Exactly as it appears, restate the whole listing.
*** Recorded information ***
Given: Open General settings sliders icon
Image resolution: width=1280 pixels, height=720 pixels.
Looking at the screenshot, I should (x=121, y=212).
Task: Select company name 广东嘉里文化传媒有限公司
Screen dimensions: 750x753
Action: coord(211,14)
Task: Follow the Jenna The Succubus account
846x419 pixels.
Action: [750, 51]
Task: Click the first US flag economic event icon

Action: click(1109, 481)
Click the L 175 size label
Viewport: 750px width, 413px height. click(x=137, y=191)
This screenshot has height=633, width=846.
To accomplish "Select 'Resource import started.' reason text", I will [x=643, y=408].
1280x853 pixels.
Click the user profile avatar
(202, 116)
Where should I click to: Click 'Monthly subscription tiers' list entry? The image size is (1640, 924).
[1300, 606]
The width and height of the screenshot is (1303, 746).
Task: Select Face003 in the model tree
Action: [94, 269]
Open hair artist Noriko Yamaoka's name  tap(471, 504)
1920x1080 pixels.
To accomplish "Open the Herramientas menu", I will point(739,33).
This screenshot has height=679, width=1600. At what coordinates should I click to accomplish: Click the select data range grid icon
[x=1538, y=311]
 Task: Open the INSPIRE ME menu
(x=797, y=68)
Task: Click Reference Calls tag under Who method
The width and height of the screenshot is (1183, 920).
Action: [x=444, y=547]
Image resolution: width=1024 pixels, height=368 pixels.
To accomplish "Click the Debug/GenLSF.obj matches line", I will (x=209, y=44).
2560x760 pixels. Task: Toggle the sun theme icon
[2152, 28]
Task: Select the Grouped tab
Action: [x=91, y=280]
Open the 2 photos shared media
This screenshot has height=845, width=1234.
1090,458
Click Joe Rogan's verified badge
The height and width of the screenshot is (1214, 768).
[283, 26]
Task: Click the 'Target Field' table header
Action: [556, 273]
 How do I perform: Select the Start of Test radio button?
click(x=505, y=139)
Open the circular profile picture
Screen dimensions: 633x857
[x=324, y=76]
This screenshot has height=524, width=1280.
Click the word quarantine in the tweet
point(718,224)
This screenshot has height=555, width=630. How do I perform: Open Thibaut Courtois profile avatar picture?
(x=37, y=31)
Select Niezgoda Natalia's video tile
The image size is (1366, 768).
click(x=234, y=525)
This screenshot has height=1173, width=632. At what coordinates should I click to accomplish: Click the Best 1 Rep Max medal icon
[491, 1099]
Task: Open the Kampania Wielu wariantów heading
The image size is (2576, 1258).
***
§ **Result of this exercise**:
Given: Open General settings sliders icon
Image resolution: width=1280 pixels, height=720 pixels.
Looking at the screenshot, I should (x=121, y=212).
Task: Select company name 广东嘉里文化传媒有限公司
Screen dimensions: 750x753
Action: coord(211,14)
Task: Follow the Jenna The Succubus account
846x419 pixels.
Action: [750, 51]
Task: Click the first US flag economic event icon

Action: click(1109, 481)
Click the L 175 size label
Viewport: 750px width, 413px height. click(x=137, y=191)
This screenshot has height=633, width=846.
To accomplish "Select 'Resource import started.' reason text", I will [x=643, y=408].
1280x853 pixels.
Click the user profile avatar
(202, 116)
Where should I click to: Click 'Monthly subscription tiers' list entry? The image size is (1640, 924).
[1300, 606]
The width and height of the screenshot is (1303, 746).
Task: Select Face003 in the model tree
Action: [94, 269]
Open hair artist Noriko Yamaoka's name  tap(471, 504)
1920x1080 pixels.
To accomplish "Open the Herramientas menu", I will point(739,33).
This screenshot has height=679, width=1600. At what coordinates should I click to accomplish: Click the select data range grid icon
[x=1538, y=311]
 Task: Open the INSPIRE ME menu
(x=797, y=68)
Task: Click Reference Calls tag under Who method
The width and height of the screenshot is (1183, 920).
Action: [x=444, y=547]
Image resolution: width=1024 pixels, height=368 pixels.
To accomplish "Click the Debug/GenLSF.obj matches line", I will (x=209, y=44).
2560x760 pixels. Task: Toggle the sun theme icon
[2152, 28]
Task: Select the Grouped tab
Action: [x=91, y=280]
Open the 2 photos shared media
This screenshot has height=845, width=1234.
1090,458
Click Joe Rogan's verified badge
The height and width of the screenshot is (1214, 768).
[283, 26]
Task: Click the 'Target Field' table header
Action: [556, 273]
 How do I perform: Select the Start of Test radio button?
click(x=505, y=139)
Open the circular profile picture
Screen dimensions: 633x857
[x=324, y=76]
This screenshot has height=524, width=1280.
Click the word quarantine in the tweet
point(718,224)
This screenshot has height=555, width=630. How do I perform: Open Thibaut Courtois profile avatar picture?
(x=37, y=31)
Select Niezgoda Natalia's video tile
The image size is (1366, 768).
click(x=234, y=525)
This screenshot has height=1173, width=632. At what coordinates should I click to accomplish: Click the Best 1 Rep Max medal icon
[491, 1099]
Task: Open the Kampania Wielu wariantów heading
The image size is (2576, 1258).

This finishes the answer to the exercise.